Task list ->
a - Answer these from the Form 20-F comment, one line each:
(i) What fiscal year does the Form 20-F cover?
(ii) On what page is the Regulation section?
(iii) Which groups have proposed or adopted divestment or similar initiatives?
b - Write the next part of the Form 20-F comment, picking up after its final sentence.

Excerpt ->
* begin *
Form 20-F for the fiscal year ended 31 December 2016

 

Regulation, page 180

 

Please discuss the materiality of any contacts with Syria and Sudan you describe in response to the comment above, and whether those contacts constitute a material investment risk for your security holders. We note your quantitative disclosure regarding business in these countries. Also, address for us materiality in terms of qualitative factors that a reasonable investor would deem important in making an investment decision, including the potential impact of corporate activities upon a company’s reputation and share value. As you know, various state and municipal governments, universities, and other investors have proposed or adopted divestment or similar initiatives regarding investment in companies that do business with U.S.-designated state sponsors of terrorism. You should address the potential impact of the investor sentiment evidenced by such actions directed toward companies that have operations associated with Syria and Sudan.
* end *
Supplied entries ->
* begin *
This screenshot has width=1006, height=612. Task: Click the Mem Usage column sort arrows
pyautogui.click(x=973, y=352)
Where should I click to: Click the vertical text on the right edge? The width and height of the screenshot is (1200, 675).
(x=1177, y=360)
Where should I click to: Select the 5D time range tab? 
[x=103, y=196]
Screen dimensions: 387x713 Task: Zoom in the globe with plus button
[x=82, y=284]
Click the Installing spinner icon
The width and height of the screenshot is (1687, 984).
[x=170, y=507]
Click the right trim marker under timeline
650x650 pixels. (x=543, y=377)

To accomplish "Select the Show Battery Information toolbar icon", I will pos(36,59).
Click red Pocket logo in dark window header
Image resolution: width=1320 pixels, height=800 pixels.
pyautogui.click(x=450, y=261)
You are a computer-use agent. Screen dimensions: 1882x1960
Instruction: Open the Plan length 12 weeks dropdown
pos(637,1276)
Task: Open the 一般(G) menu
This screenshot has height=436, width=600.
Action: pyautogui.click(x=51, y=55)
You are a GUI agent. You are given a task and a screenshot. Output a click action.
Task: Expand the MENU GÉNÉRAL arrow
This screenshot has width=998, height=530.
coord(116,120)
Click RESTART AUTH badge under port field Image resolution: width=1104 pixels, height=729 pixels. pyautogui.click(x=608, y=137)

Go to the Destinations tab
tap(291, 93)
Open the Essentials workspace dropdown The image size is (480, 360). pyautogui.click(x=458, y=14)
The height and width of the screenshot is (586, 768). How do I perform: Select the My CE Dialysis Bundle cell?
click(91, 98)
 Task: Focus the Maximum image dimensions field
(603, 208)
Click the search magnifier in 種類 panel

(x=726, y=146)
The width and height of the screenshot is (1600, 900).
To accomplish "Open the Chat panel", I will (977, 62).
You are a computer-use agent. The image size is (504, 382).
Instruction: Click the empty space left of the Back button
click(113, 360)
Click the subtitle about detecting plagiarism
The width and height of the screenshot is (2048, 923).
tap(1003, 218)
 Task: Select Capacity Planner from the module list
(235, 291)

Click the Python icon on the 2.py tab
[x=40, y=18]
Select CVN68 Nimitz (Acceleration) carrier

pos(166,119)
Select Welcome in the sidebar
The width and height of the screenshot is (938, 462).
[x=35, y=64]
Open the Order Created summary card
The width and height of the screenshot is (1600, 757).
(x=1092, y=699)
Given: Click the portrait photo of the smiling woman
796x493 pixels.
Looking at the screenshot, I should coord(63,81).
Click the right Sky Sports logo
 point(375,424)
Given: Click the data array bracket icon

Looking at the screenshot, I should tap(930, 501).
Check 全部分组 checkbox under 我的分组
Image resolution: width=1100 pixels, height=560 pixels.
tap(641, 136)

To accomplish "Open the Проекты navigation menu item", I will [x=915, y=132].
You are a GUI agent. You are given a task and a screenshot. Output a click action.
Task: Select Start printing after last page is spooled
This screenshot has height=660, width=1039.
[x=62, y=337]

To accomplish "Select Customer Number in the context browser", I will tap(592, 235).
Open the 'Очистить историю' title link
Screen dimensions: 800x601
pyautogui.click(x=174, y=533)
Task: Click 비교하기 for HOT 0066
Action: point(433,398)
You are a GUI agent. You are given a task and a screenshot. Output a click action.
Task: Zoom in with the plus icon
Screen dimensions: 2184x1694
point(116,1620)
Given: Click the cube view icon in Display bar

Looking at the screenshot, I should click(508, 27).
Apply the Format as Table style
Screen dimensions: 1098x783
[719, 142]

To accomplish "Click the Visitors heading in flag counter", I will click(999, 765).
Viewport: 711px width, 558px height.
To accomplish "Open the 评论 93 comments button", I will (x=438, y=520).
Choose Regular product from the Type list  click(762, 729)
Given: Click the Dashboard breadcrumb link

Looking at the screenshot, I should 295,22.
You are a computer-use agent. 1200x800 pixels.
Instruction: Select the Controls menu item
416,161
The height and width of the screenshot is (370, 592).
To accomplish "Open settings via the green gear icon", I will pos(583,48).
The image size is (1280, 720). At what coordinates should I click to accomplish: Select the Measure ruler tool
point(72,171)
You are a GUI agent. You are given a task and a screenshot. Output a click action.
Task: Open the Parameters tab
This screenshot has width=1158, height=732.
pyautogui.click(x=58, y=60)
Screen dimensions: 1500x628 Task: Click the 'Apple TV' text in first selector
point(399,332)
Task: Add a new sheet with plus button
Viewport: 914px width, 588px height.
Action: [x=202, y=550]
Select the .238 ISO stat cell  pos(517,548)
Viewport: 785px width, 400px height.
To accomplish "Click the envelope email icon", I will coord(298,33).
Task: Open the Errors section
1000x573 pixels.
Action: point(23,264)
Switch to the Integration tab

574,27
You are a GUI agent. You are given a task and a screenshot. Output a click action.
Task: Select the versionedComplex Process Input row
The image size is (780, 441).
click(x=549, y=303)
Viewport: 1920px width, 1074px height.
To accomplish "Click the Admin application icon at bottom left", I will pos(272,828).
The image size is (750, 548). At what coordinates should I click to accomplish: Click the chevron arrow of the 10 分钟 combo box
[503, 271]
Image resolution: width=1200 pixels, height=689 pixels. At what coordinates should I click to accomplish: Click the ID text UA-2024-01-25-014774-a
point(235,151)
* end *
Per-task answers ->
a -
(i) The fiscal year ended 31 December 2016.
(ii) Page 180.
(iii) Various state and municipal governments, universities, and other investors.

b -
We have considered the views of the state and municipal governments and universities that have adopted the divestment initiatives referenced above. However, as the Group conducts only limited business with the Selected States in accordance with all applicable laws, has exceeded its legal and regulatory responsibilities in restricting its dealings with the Selected States, and continues to reduce its outstanding exposures in those countries, the Group believes that its de minimis contacts should not affect the Group’s reputation or otherwise be material to investors.

 

As a comparison of the figures above to the Group’s total assets and revenue demonstrates, the Group’s contacts with Syria and Sudan are minimal. As stated above, the Group estimates that the total value of the Group’s business in respect of the Selected States at 31 December 2016 was approximately 0.00027 per cent of the Group’s total assets and the Group’s revenue in respect of the Selected States was approximately 0.00007 per cent of its total income, net of insurance claims.

 

The Group has reduced the total value of its activities in respect of the Selected States by $3.1 million (or 47 per cent) and the revenue earned from such activities by $12,000 (or 40 per cent) since 2014. The Group does not consider that these contracts are material or constitute a material investment risk for its security holders.